The role of human leukocyte antigen (HLA) genes in mediating adaptive immune responses to smallpox vaccine remains unknown.

METHODS

We determined genotypes for a group of individuals (n = 1071) who received a single dose of smallpox vaccine (Dryvax, Wyeth Laboratories) and examined associations between HLA alleles and 15 immune outcomes to smallpox vaccine on a per-locus and a per-allele level.

RESULTS

We found significant associations between the HLA-B and HLA - DQB1 loci and vaccinia-induced antibodies (P = .04 for each locus), with the HLA-B1302 (P = .036), B3802 (P = .011), DQB10302 (P = .015), and DQB10604 (P = .017) alleles being associated with higher levels. Significant global associations were identified between vaccinia-specific interferon (IFN)-γ and DQA1 (P = .003), interleukin (IL)-1β and HLA-B (P = .004), tumor necrosis factor (TNF)-α and HLA-B (P = .006), and IL-6 and HLA-B locus (P = .016) for secreted cytokines, as well as between CD8α(+) IFN-γ Elispot responses and DQB1 (P = .027).
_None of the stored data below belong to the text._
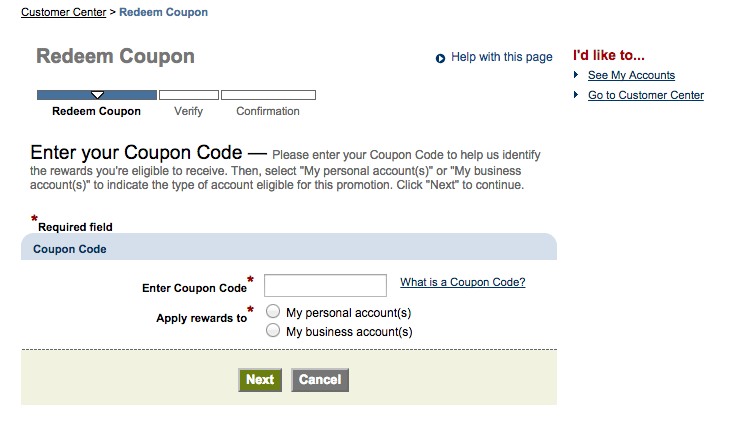Open the What is a Coupon Code? link

click(462, 282)
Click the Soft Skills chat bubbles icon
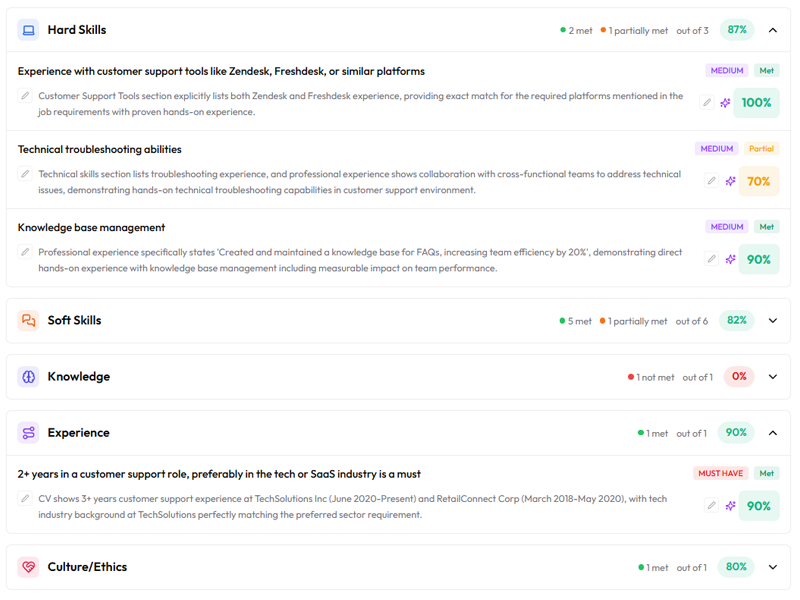Screen dimensions: 800x600 pos(28,321)
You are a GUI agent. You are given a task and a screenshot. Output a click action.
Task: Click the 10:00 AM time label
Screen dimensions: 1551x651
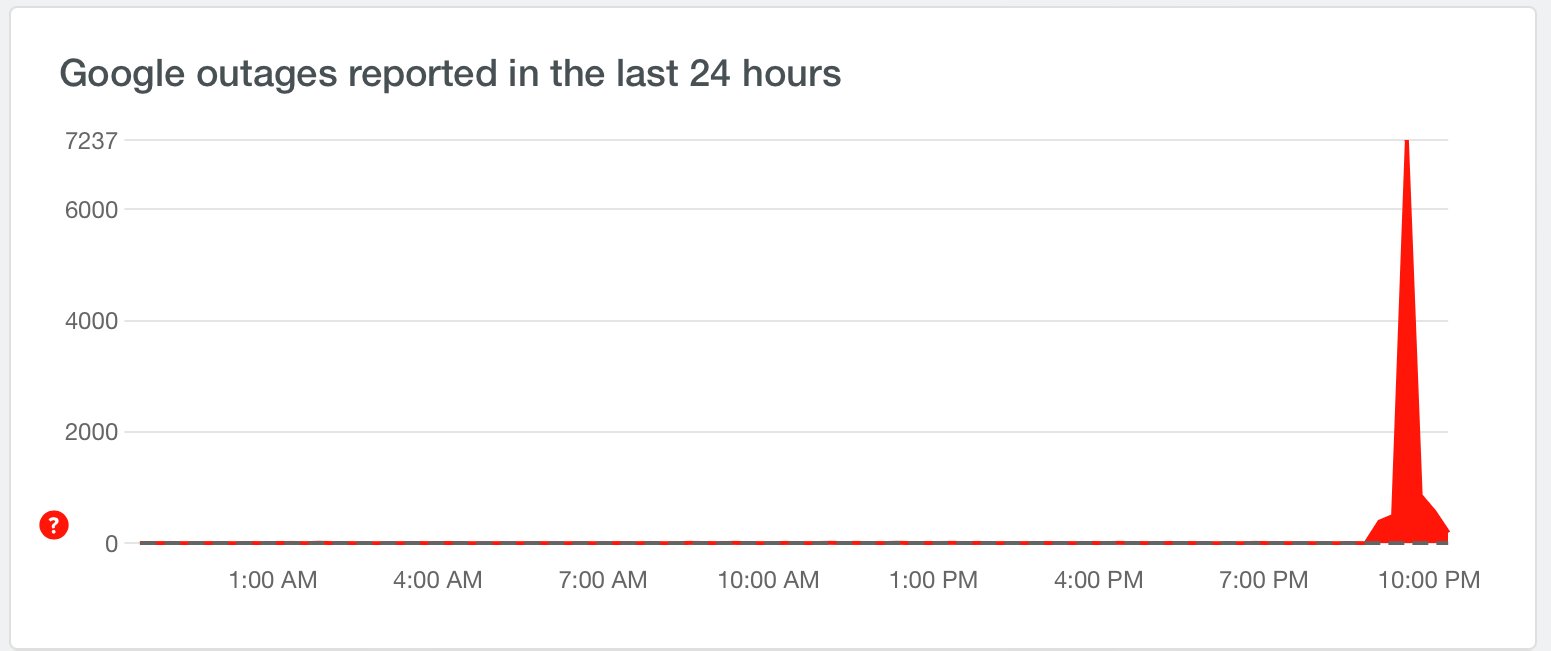pos(768,580)
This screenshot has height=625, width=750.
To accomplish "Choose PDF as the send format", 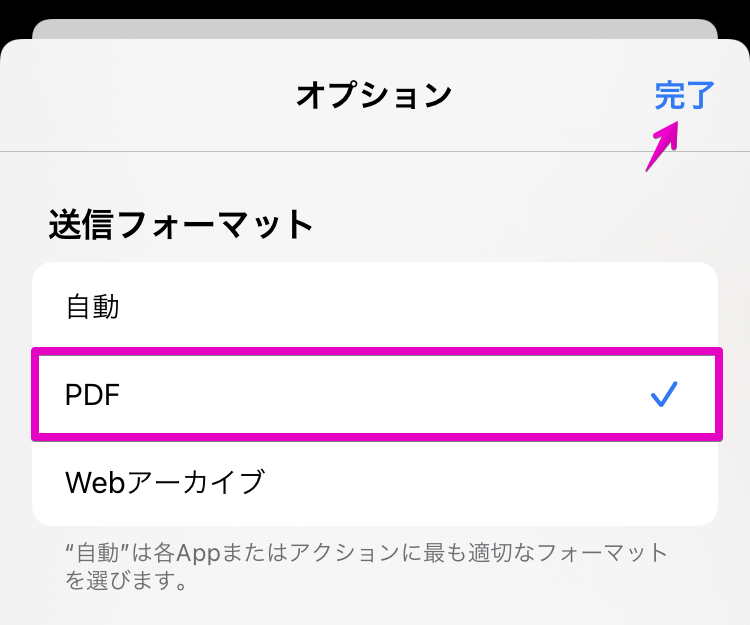I will tap(375, 395).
Subjects carrying B3906 (P = .006) and B5701 (P < .001) secreted higher levels of IL-1β than did subjects who did not carry these alleles. Subjects carrying the B5301 (P = .047) and B5601 (P = .008) alleles secreted less IL-1β, compared with subjects who did not carry these alleles. The B3502 (P = .009), B5601 (P = .004), and B*5701 (P < .001) alleles were significantly associated with variations in TNF-α secretion.

CONCLUSIONS

These data suggest that variations in antibody and cellular IFN-γ, IL-1β, TNF-α, and IL-6 immune responses after receipt of smallpox vaccine are genetically controlled by HLA genes or genes in close linkage disequilibrium to these alleles.